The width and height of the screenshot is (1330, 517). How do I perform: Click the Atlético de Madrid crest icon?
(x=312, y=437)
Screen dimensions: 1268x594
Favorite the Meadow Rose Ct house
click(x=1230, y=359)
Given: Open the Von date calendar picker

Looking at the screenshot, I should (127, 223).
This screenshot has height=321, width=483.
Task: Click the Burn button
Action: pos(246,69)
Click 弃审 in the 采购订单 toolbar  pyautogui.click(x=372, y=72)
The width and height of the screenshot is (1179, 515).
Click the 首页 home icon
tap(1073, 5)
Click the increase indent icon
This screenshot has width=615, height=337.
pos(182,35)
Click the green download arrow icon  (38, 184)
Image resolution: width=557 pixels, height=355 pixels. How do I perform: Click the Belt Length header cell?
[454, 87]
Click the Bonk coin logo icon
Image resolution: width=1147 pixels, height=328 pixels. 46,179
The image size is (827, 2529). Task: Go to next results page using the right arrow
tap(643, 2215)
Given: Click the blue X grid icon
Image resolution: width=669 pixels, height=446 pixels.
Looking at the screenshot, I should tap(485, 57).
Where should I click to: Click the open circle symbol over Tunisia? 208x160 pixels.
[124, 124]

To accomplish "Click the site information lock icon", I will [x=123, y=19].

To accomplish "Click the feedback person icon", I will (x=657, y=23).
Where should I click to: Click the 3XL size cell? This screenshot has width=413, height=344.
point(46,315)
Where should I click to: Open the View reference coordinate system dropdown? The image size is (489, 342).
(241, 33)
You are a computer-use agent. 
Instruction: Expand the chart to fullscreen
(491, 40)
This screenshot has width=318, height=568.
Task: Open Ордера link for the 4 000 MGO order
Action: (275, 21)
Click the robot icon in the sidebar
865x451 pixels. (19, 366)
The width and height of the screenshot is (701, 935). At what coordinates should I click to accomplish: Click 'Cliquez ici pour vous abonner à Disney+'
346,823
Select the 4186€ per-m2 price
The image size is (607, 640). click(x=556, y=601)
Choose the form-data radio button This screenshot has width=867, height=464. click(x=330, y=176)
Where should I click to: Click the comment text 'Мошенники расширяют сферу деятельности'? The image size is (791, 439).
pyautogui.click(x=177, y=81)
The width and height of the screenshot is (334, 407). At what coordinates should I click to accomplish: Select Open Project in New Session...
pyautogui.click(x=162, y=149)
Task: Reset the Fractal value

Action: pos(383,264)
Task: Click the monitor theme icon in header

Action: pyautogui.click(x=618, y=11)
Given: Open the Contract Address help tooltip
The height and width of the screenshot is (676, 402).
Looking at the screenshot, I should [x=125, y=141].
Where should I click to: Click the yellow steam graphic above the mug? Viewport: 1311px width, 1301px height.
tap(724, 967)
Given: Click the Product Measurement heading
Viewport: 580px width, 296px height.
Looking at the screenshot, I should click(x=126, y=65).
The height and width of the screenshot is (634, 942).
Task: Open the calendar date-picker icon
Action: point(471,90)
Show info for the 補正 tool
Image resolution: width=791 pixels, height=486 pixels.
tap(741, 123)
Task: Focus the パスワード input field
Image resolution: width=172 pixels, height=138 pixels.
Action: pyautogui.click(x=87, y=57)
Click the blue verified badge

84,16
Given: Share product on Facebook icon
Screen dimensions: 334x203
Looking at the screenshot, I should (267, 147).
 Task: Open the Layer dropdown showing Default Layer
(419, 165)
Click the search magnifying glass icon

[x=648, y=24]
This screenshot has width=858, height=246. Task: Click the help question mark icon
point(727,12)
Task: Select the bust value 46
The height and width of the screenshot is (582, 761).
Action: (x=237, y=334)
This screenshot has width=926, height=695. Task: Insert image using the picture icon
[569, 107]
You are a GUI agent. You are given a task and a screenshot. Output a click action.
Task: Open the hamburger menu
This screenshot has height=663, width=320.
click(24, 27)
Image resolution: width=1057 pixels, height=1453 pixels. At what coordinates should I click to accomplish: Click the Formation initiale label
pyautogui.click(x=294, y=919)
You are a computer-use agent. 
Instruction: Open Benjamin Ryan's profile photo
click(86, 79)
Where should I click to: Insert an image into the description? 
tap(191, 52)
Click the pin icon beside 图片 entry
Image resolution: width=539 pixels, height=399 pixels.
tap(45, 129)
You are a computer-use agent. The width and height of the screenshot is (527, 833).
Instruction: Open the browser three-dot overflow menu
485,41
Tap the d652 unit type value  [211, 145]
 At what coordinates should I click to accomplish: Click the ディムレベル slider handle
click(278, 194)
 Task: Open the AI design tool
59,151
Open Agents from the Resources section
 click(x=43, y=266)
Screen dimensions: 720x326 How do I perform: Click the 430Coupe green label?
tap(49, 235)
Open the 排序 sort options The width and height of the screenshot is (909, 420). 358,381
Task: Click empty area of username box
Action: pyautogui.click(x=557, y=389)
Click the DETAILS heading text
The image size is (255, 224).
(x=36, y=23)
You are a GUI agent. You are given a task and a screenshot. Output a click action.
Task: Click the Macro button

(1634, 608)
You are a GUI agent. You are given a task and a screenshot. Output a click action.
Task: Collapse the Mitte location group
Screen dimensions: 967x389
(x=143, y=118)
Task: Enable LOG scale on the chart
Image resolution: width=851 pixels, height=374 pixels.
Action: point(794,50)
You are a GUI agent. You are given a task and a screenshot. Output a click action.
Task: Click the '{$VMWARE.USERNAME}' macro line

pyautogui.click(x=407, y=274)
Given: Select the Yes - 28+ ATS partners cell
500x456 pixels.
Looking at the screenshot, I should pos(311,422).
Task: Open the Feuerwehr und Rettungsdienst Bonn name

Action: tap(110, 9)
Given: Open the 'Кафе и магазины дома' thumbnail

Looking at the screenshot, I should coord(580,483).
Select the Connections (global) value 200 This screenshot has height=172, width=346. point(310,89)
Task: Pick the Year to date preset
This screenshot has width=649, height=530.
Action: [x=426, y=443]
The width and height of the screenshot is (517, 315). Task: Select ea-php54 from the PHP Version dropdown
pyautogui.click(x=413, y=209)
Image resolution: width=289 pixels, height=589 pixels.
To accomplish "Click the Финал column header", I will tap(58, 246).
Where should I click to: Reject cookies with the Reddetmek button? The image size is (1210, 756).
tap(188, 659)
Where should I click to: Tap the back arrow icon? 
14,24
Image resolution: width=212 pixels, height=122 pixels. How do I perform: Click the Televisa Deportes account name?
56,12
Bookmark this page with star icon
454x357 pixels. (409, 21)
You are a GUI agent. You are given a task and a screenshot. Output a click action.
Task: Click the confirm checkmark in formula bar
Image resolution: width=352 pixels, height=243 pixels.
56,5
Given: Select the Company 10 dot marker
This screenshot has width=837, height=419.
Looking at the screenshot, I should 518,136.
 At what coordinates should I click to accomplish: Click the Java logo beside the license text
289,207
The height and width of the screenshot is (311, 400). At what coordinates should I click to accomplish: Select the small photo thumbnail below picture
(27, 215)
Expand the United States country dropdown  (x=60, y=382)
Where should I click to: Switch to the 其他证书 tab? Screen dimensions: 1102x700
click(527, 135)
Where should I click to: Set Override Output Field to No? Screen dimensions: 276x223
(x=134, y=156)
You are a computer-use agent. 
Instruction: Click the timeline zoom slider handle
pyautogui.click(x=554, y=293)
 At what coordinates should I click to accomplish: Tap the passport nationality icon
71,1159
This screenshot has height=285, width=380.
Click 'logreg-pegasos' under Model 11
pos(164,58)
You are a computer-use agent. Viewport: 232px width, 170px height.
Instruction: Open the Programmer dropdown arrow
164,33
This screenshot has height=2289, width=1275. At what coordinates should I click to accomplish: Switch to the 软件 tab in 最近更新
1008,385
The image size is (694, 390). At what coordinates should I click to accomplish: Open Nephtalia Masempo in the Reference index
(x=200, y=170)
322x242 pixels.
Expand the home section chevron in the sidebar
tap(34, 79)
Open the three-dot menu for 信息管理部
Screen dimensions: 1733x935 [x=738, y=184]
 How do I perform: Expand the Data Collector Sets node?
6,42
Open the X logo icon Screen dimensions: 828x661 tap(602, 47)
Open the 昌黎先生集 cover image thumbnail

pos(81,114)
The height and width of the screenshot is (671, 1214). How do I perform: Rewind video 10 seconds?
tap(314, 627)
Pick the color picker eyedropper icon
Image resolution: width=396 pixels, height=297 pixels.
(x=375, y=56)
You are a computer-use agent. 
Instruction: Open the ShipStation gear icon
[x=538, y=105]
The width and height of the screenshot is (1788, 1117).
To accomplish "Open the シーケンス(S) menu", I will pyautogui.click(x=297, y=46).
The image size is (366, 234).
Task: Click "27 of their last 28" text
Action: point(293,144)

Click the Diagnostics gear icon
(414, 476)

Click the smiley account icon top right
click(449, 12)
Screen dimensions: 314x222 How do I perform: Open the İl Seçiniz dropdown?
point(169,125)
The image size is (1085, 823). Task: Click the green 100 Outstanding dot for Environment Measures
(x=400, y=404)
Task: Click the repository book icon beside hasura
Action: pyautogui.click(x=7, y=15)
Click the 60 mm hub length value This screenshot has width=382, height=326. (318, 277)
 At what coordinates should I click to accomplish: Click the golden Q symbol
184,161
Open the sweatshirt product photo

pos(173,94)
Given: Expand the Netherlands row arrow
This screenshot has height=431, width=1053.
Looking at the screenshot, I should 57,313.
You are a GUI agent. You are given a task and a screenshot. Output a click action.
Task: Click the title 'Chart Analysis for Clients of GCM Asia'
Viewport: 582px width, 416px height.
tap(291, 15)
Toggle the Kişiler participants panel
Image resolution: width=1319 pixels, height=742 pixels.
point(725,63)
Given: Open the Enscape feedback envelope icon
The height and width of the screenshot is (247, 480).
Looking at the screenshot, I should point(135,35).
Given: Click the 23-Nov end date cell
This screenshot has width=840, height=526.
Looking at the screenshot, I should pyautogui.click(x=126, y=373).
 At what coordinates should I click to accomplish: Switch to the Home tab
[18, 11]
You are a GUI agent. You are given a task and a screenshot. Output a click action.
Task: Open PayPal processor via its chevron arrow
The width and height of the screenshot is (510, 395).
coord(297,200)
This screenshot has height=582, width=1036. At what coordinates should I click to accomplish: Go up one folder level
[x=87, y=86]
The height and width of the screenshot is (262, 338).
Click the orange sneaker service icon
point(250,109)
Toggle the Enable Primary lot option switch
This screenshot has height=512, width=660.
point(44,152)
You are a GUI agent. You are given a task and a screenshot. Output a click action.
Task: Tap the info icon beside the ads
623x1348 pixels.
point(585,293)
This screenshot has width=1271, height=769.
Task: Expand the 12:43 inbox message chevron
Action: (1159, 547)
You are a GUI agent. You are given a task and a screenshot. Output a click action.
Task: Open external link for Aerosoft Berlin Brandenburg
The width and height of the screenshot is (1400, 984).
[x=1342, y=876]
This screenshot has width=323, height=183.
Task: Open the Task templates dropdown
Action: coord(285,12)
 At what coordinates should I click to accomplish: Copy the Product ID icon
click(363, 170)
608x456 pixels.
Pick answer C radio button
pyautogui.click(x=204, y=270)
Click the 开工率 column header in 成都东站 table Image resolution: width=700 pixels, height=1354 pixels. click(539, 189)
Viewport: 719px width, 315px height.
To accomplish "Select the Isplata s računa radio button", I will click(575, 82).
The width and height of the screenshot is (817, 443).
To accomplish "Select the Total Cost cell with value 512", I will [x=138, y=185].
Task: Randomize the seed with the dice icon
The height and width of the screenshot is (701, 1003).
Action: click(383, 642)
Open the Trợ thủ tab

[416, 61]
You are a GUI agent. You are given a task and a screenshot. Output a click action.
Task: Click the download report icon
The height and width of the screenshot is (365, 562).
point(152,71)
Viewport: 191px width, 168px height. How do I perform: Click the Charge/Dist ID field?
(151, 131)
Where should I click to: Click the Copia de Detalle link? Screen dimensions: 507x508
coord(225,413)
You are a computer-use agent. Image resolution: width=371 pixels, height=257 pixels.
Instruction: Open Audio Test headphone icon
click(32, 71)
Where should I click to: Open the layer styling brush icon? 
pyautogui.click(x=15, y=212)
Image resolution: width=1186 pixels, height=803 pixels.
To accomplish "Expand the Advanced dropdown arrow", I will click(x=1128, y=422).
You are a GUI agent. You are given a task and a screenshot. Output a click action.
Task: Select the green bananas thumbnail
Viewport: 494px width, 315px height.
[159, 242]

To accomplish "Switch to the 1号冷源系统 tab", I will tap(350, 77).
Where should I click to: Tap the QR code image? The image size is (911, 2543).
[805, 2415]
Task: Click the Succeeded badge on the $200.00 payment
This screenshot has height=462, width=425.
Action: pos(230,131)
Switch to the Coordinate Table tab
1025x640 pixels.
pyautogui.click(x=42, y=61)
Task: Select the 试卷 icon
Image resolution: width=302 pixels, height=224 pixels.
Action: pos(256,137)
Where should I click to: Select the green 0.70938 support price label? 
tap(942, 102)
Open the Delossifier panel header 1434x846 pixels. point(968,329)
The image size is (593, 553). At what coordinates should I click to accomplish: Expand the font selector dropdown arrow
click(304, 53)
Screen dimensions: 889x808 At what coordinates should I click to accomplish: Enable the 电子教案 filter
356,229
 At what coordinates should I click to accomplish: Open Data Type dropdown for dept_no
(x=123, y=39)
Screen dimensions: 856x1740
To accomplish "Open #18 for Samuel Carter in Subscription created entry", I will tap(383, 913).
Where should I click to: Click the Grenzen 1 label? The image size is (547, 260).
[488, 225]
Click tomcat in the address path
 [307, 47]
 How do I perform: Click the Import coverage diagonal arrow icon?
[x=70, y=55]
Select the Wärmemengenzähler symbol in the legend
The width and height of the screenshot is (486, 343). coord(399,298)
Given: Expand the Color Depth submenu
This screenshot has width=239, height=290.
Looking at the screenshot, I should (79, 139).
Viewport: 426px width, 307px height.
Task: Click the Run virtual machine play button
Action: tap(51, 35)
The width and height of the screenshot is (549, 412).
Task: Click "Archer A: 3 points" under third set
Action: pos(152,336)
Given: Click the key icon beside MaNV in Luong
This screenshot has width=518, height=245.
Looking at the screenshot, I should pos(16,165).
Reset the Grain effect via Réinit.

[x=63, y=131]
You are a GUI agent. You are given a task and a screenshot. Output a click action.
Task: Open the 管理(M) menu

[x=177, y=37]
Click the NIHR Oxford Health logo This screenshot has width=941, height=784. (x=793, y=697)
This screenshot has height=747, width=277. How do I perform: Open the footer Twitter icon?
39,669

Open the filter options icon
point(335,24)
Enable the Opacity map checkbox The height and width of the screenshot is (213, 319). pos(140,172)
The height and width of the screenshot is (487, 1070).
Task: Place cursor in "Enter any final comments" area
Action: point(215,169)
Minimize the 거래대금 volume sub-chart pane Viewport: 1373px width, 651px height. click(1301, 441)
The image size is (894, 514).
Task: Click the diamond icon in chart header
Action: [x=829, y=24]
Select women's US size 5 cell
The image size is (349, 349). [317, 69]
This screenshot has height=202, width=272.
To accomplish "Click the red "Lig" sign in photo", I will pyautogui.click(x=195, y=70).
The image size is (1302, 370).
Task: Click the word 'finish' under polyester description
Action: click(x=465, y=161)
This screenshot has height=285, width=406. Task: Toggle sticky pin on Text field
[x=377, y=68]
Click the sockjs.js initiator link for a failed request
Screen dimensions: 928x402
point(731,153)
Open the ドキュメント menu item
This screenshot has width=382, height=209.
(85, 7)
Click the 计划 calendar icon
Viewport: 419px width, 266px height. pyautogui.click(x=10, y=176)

+-------+

-- Problem to work on --
In the listing above, find the lines holding the word "download" and copy them.

-- Solution to this problem --
Click the green download arrow icon  (38, 184)
Task: Click the download report icon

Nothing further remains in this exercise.